Porridge Radio Take a Leap of Faith on Waterslide, Diving Board, Ladder to the Sky
On the Brighton four-piece’s excellent new record, they expand their massive sound in new and surprising waysMusic Reviews Porridge Radio
For Brighton four-piece Porridge Radio, the fate of their sophomore album, Every Bad, was uncertain upon release. Just look at its March 13, 2020, street date and it’s obvious why one would worry about it being lost amidst the social upheaval. Fortunately, Every Bad was an album remarkable enough to break through the noise with some noise of its own: It established Porridge Radio as a deeply gifted band on the come-up. Led by Dana Margolin and composed of Georgie Stott, Sam Yardley and Maddie Ryall, they went from making a soft, subtle Bandcamp indie to building massive, vociferous slacker-rock songs. Their music is frenetic and unpredictable, melodic despite its cacophonous arrangements. Margolin’s voice, dark and powerful, is more often than not being pushed to the edges of its range, strained as though she’s trying to get every last drop of emotion out of each word she screams. As the record played and each song ended with growing chaos and incendiary performances, one could only speculate what power the next track would hold. It’s fair to wonder the same about a follow-up. When you come out swinging like Porridge Radio had, how long before you run out of steam? Waterslide, Diving Board, Ladder to the Sky, the band’s third album, sees them sidestep the trap that question contains. Waterslide is a masterpiece, finding Porridge Radio, and Margolin especially, in an elevated state. They’re eager to embrace uncertainty, leveling up in every regard, sacrificing none of the intensity that made them stand out.

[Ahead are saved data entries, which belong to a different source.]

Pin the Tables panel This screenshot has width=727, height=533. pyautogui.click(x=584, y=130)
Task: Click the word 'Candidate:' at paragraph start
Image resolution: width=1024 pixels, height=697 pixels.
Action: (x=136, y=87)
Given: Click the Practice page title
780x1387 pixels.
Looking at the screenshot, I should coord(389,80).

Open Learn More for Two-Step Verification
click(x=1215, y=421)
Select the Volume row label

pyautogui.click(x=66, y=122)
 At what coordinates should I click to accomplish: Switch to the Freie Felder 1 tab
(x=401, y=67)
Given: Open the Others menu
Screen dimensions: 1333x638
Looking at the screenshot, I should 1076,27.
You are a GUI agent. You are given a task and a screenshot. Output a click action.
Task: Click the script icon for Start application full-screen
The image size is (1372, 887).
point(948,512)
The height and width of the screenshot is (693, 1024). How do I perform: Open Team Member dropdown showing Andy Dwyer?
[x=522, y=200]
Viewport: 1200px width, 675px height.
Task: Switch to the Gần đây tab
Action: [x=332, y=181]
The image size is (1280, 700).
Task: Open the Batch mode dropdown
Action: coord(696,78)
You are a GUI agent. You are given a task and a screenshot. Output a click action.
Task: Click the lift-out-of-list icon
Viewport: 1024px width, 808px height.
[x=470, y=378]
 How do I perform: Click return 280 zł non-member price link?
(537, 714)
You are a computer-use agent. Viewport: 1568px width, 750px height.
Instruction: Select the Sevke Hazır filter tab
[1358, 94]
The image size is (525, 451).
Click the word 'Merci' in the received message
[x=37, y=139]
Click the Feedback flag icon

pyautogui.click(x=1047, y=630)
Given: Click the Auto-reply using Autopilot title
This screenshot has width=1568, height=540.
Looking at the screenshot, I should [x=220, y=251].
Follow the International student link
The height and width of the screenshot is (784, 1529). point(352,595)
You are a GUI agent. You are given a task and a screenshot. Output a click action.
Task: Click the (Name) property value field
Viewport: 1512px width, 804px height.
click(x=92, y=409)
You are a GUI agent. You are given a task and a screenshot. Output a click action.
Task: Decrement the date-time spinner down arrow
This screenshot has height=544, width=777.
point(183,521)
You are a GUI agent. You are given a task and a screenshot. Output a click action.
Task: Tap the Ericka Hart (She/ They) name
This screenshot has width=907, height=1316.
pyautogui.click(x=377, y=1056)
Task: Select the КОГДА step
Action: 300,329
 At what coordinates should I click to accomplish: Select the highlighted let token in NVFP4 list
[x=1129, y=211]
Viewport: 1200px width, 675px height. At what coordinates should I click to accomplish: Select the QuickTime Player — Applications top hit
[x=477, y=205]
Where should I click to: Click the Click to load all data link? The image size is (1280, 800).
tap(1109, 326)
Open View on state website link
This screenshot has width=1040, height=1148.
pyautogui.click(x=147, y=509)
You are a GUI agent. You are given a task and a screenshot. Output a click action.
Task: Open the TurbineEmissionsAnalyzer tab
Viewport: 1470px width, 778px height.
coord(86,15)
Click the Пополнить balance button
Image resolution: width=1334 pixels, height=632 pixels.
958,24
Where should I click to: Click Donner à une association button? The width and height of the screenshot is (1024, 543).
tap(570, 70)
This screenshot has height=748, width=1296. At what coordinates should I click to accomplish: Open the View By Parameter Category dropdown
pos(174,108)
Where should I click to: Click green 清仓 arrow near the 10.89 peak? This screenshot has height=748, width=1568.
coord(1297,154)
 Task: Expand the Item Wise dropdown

Part of what makes Waterslide so captivating is that it reminds you what genuine progress looks like: So much of it feels like it would have been unachievable for the band we met two years ago. On songs like “Flowers” and “Waterslide, Diving Board, Ladder to the Sky,” they shed their fierce appearance, exposing their soft side. On the former, Margolin croons over piano chords about a relationship that just won’t end, no matter how much it needs to. The heavy reliance on piano and violin lets the song find a balance between The Fray-style adult contemporary and the artful expressionism of Fiona Apple. You get the sense they’d succeed even if they tilted more towards just one of those extremes. The record’s title track is the smallest thing they’ve made in years; quiet strums of the acoustic guitar close out this wild and unpredictable record, and Margolin walks us through each of the three components of its name. The waterslide symbolizes joy and the diving board fear. The last part, the ladder to the sky, is a metaphor for endlessness. The three together convey an album that wrestles with the good, the bad, and the vastness of our lives.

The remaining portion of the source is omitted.